Ci chiediamo che cosa sia stato fatto davvero per questi ragazzi, la cui realtà è stata totalmente ribaltata da un giorno all’altro.
Oggi si vive aspettando il prossimo decreto, in attesa dell’ennesima manifestazione per proteste provocando un sostanziale disorientamento.
La DAD, oggi come oggi, sta avendo sempre più importanza all’interno della vita dei nostri ragazzi: si svegliano, restano a casa e accendono il computer. Nessun contatto, nessuna parola, nessun sorriso.
Non esiste più l’intervallo, l’uscita da scuola tutti insieme: c’è solo una telecamera che li inquadra, che li scruta.
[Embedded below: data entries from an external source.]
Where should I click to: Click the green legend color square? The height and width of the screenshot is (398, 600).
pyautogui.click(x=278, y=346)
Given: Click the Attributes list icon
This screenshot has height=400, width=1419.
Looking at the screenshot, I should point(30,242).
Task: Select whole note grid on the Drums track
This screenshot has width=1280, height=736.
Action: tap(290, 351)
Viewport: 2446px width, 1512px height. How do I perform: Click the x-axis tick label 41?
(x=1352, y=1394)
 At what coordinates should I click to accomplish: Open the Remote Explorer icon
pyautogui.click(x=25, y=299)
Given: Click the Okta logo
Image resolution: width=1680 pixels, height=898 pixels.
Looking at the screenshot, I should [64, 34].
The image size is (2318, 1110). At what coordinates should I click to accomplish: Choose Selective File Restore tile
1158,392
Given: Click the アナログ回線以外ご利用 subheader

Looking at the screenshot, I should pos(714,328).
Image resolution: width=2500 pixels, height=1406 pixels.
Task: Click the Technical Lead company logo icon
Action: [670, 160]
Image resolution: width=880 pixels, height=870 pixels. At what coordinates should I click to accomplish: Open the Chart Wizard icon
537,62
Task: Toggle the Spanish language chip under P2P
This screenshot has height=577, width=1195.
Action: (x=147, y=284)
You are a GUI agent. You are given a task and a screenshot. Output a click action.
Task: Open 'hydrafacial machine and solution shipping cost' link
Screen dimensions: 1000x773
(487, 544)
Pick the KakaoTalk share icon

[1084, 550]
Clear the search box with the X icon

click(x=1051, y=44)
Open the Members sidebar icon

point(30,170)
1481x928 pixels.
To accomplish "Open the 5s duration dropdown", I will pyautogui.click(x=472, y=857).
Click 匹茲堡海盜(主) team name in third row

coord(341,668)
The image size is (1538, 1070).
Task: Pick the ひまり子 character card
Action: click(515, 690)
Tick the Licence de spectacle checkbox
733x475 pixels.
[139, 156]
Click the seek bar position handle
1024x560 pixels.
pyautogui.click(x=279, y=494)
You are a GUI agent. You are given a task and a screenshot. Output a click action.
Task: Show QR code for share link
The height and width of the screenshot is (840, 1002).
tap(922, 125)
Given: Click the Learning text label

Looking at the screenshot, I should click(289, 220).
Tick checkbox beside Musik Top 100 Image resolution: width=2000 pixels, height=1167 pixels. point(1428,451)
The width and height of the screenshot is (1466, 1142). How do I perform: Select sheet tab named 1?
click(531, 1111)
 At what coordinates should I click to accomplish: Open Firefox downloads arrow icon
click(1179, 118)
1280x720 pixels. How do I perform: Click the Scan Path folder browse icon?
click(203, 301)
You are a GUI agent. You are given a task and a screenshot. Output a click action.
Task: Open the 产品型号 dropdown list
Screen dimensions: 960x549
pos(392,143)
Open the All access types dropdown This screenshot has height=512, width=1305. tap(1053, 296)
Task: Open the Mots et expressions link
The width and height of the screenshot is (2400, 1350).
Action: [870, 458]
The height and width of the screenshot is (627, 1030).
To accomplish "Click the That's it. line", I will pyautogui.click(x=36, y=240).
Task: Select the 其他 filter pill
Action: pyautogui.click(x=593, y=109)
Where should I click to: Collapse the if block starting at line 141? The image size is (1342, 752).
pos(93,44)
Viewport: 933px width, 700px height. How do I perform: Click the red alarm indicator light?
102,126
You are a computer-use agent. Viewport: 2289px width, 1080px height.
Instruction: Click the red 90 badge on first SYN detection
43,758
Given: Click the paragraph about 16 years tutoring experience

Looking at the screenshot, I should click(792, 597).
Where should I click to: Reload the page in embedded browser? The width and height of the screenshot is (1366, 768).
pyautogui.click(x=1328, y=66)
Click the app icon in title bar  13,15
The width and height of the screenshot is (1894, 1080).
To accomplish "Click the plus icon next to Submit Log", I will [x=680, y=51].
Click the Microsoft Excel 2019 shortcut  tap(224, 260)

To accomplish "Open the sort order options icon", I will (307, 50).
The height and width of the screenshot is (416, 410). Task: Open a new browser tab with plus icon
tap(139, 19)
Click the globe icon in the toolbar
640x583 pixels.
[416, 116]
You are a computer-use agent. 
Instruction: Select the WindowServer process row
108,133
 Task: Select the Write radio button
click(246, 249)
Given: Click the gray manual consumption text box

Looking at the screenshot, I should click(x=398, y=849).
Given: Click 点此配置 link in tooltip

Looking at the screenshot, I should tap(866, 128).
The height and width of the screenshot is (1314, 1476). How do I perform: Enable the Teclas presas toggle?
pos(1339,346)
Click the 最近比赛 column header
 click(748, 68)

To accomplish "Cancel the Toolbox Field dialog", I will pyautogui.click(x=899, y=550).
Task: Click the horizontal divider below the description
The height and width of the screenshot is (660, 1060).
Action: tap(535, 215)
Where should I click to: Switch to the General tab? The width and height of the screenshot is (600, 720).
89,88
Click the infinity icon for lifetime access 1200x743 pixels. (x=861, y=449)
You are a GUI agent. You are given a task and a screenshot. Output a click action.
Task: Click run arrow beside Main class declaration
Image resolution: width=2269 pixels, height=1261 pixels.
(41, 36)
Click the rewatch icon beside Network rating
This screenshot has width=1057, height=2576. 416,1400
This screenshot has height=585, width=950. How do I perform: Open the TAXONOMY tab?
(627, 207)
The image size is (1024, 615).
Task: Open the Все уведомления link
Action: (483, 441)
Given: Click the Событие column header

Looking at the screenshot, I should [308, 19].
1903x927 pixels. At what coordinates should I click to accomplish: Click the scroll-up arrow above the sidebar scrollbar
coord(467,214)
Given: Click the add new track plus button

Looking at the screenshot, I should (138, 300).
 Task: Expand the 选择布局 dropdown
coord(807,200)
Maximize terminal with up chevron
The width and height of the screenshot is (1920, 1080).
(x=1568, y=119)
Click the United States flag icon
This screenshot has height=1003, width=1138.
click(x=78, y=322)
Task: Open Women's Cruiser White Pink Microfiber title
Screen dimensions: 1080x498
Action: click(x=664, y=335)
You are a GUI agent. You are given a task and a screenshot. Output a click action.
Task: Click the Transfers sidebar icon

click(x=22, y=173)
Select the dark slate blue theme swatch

L’unica speranza è che funzioni la connessione internet e non più la connessione con il compagno di banco.
Come possiamo essere un esempio per questi ragazzi se dopo mesi di agonia, siamo tornati a fallire e a far chiudere di nuovo gran parte delle imprese?
Sono stati costretti a diventare adulti troppo in fretta, ad affrontare un mondo digitale con troppe restrizioni per essere dei semplici bambini e/o adolescenti.
Pepita vuole lasciare un segno, vuol dare a questi ragazzi e agli insegnanti una “via d’uscita”, un aiuto: sostenere l’attività dei centri educativi (oratori, centri di aggregazione) favorendo, nel rispetto delle indicazioni sanitarie, l’incontro e la condivisione di spazi con la presenza di educatori preparati.In secondo luogo vuol prevedere l’impiego di équipes multidisciplinari (psicologi, educatori professionali) di prossimità territoriale per il supporto e il sostegno ai ragazzi in difficoltà.